§ **Required work**:
Write out exactly every line from the one containing "Where should I click to: Click the Grid" through the final line of the material below, both included. Pictures are to be skipped.

Material supplied section start

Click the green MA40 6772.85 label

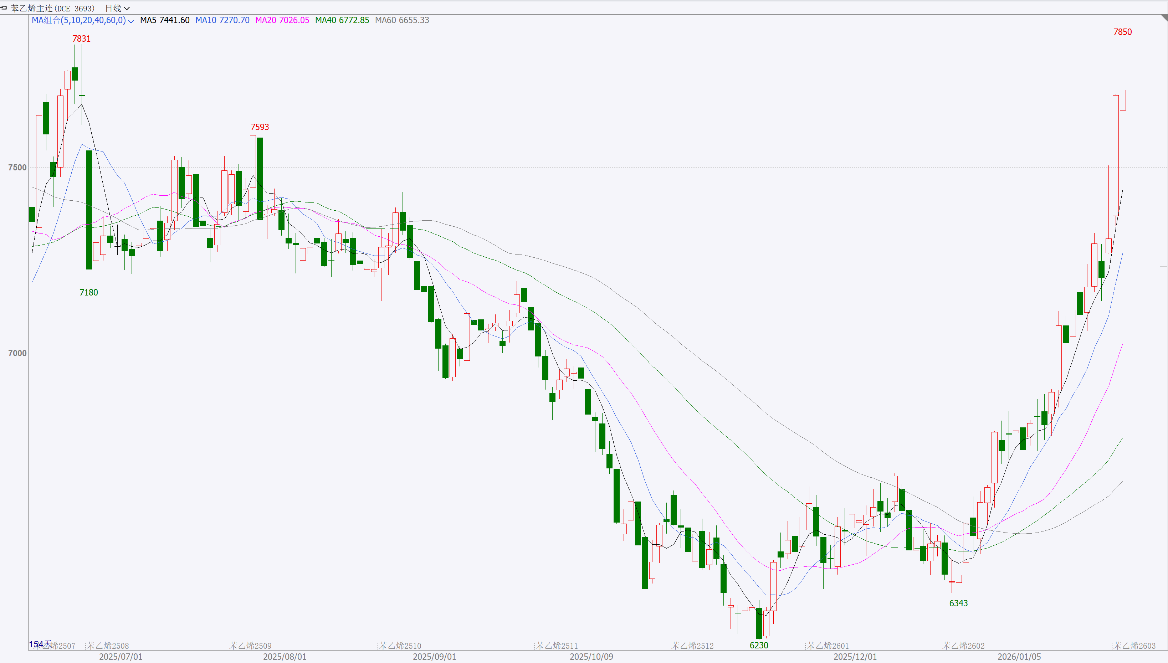[x=343, y=20]
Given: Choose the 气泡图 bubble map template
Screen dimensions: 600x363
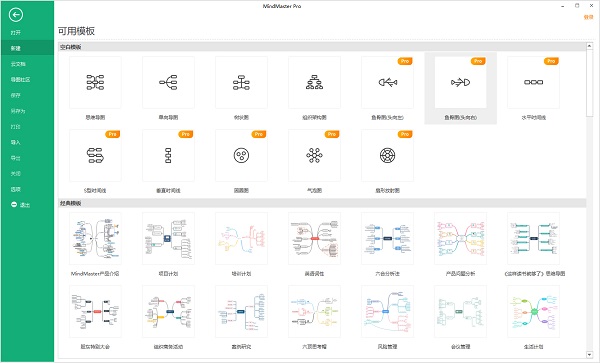Looking at the screenshot, I should [315, 155].
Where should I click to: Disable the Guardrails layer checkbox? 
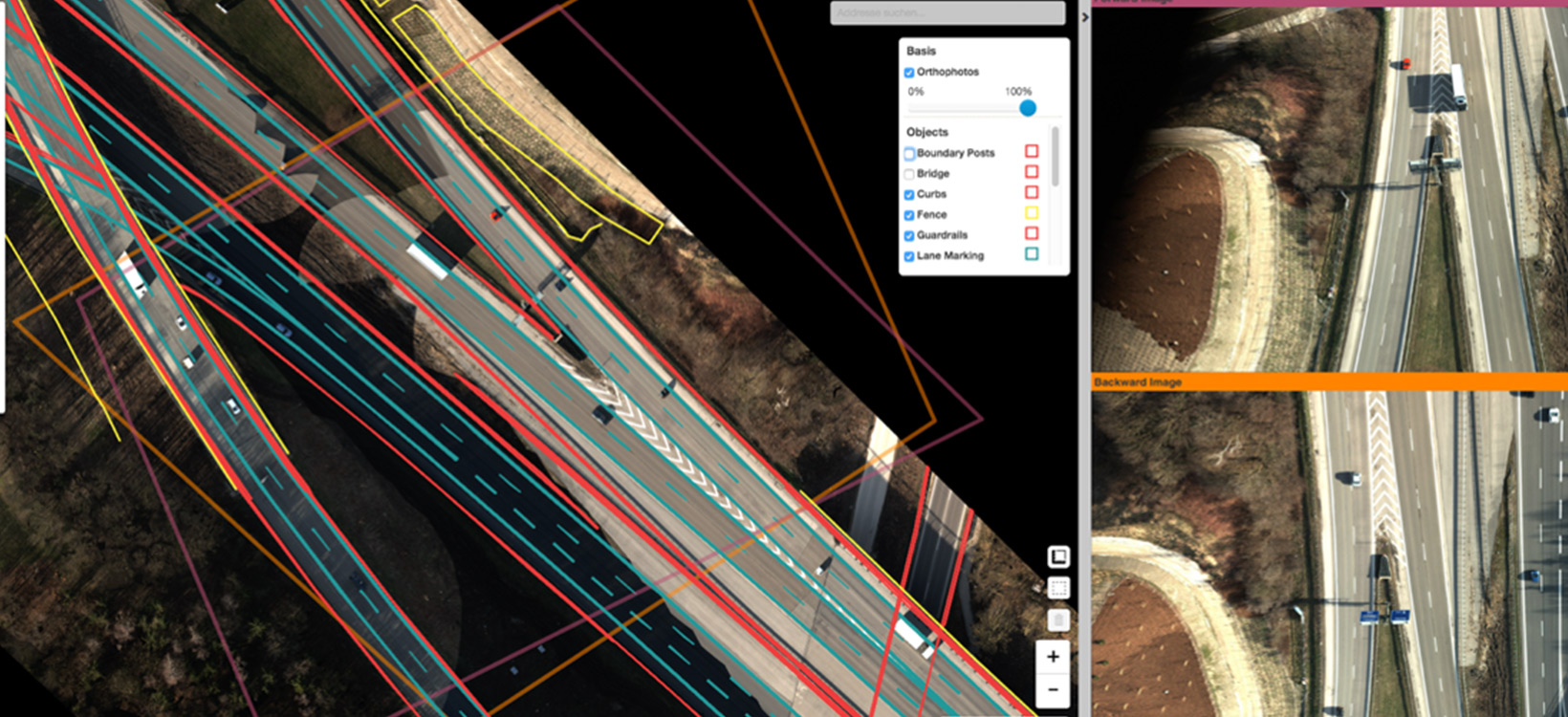click(909, 235)
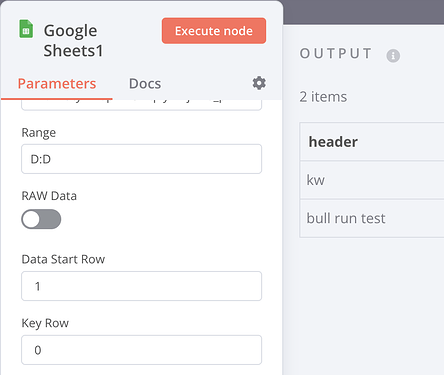Toggle the RAW Data switch

[41, 219]
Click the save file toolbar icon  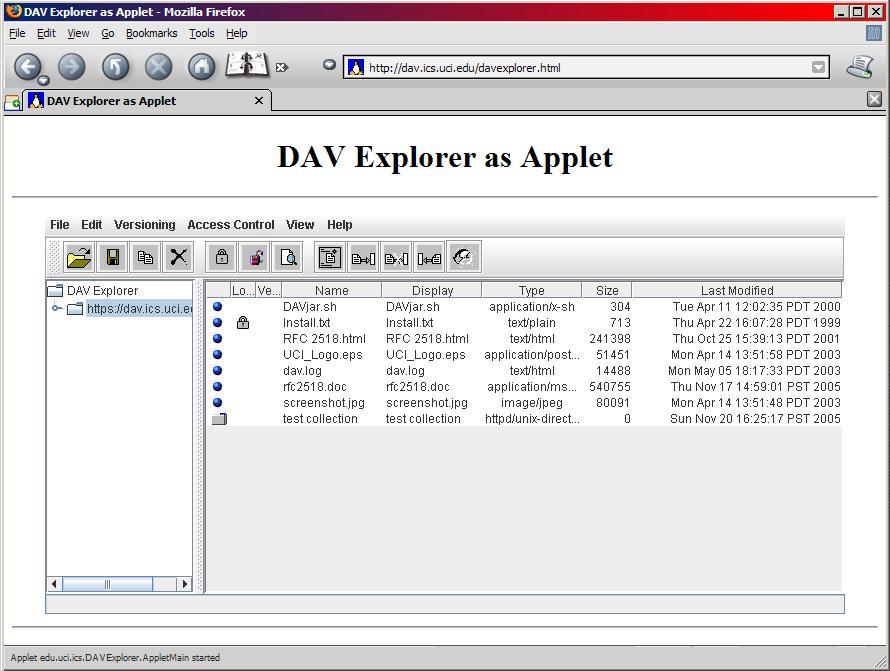[x=112, y=257]
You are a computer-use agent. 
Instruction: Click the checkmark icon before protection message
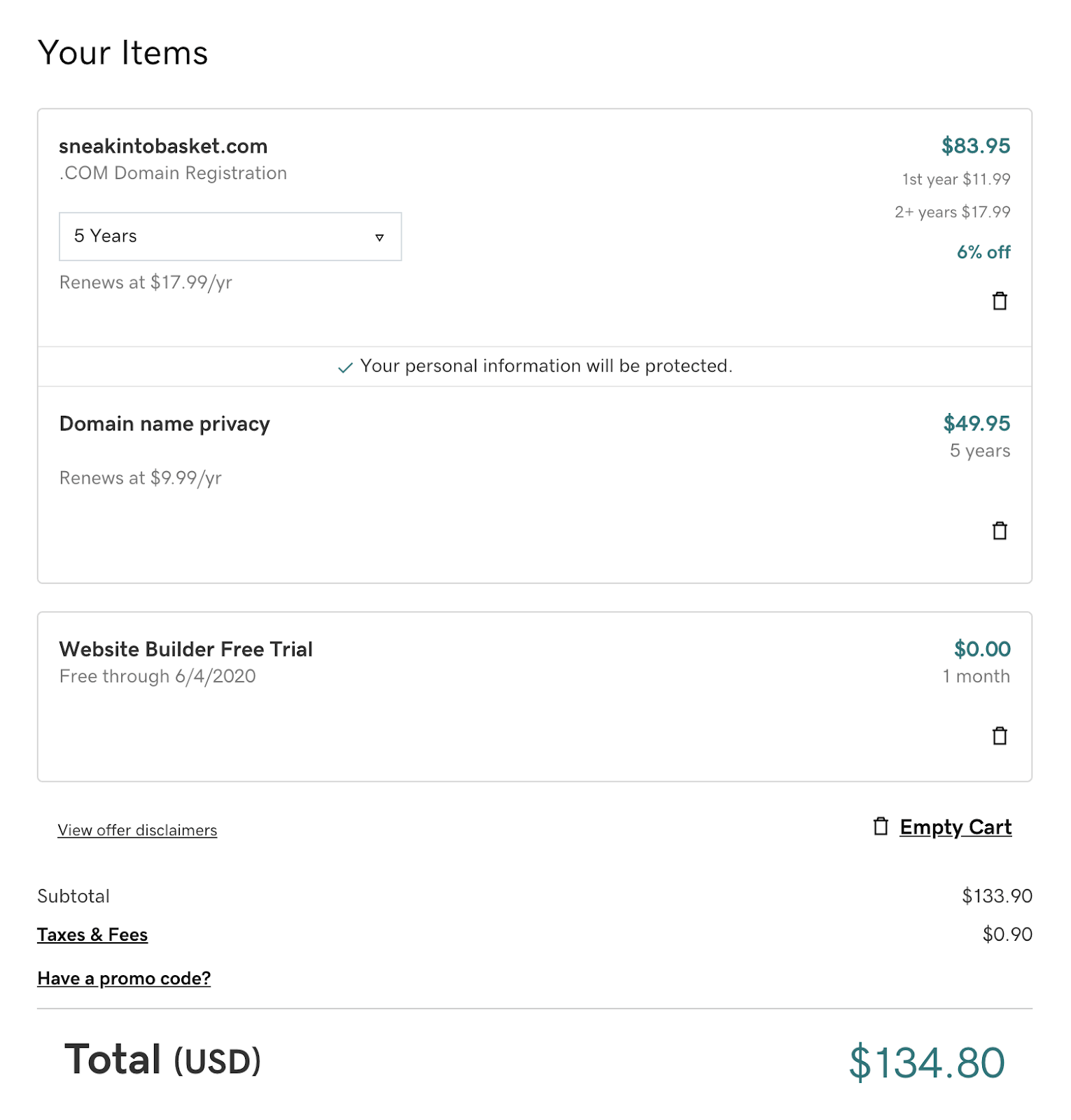345,368
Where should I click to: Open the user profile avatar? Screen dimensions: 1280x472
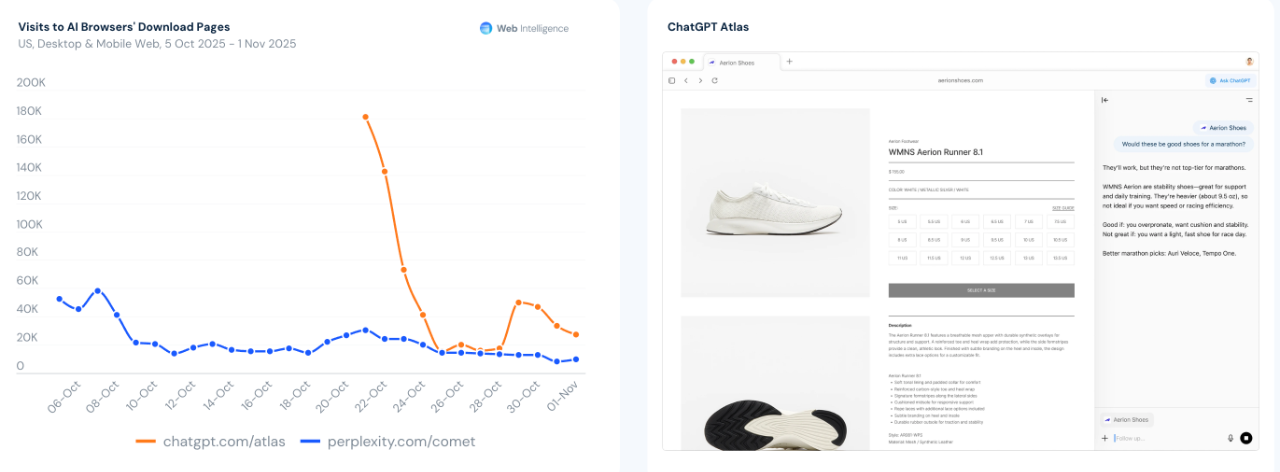(1249, 61)
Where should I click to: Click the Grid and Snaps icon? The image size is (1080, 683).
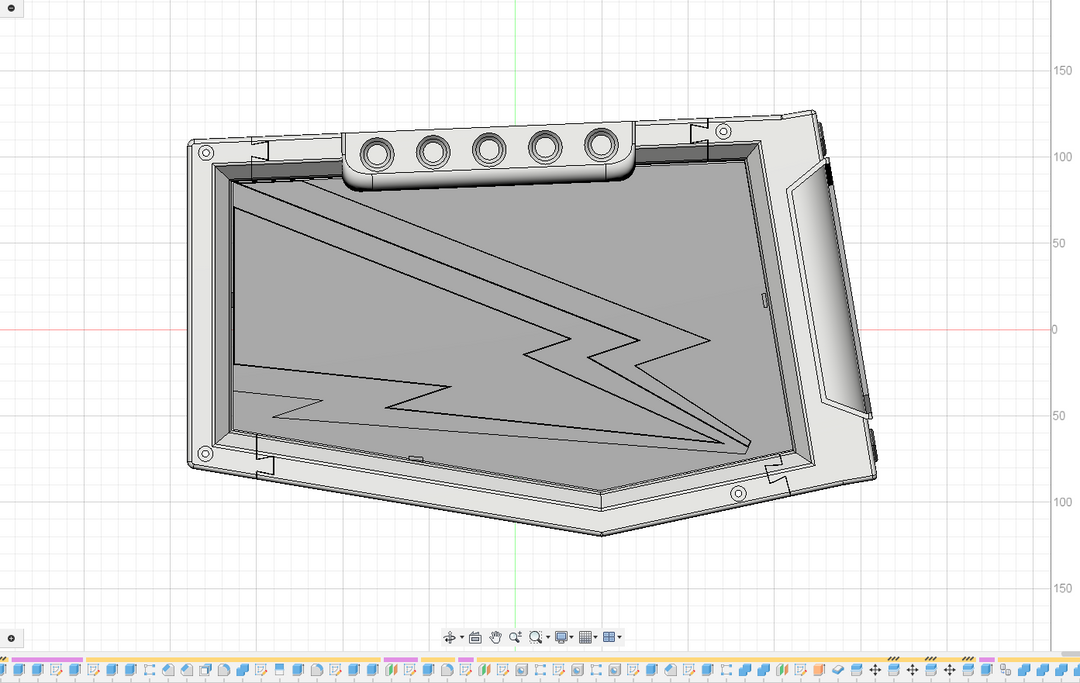584,637
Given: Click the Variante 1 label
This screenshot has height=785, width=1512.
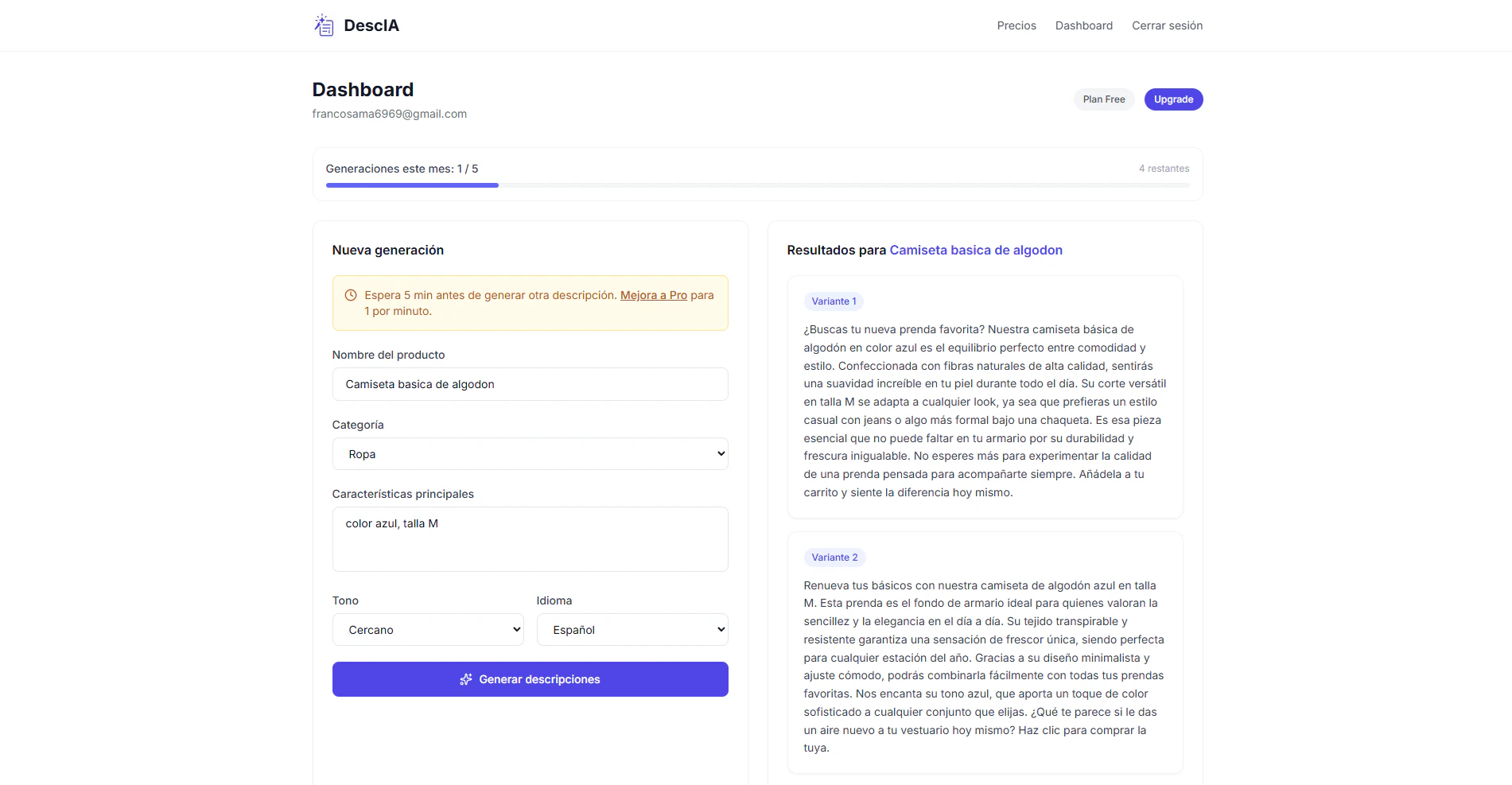Looking at the screenshot, I should (834, 301).
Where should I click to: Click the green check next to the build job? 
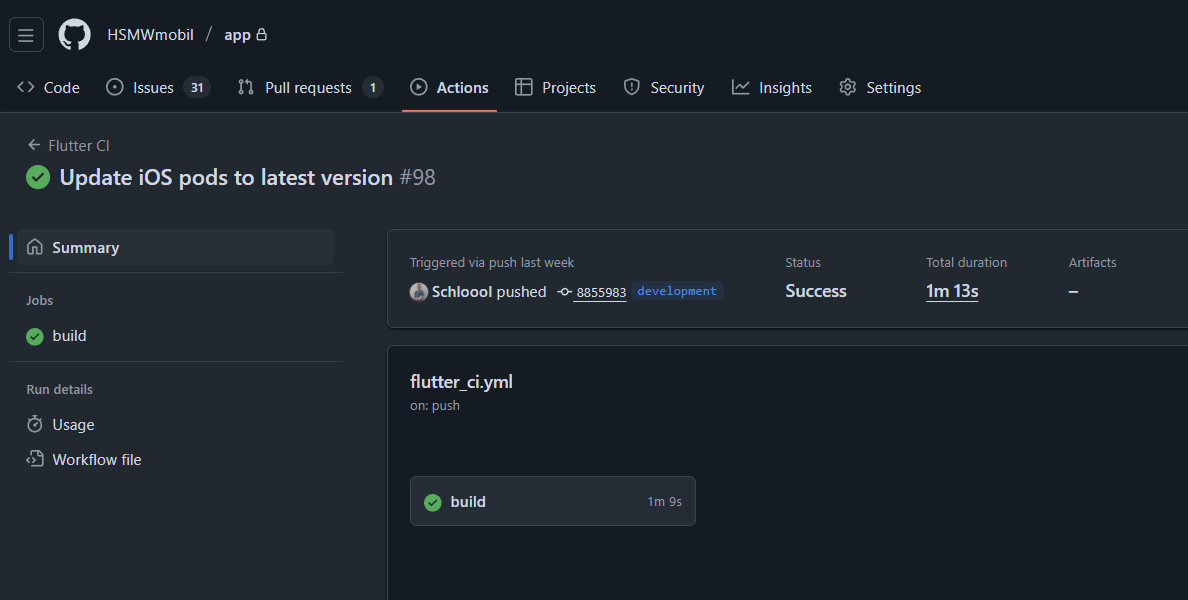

Material supplied section end

§ **The completed task**:
Where should I click to: Click the Grid and Snaps icon? The image size is (1080, 683).
584,637
Given: Click the Variante 1 label
This screenshot has height=785, width=1512.
Looking at the screenshot, I should (834, 301).
Where should I click to: Click the green check next to the build job? 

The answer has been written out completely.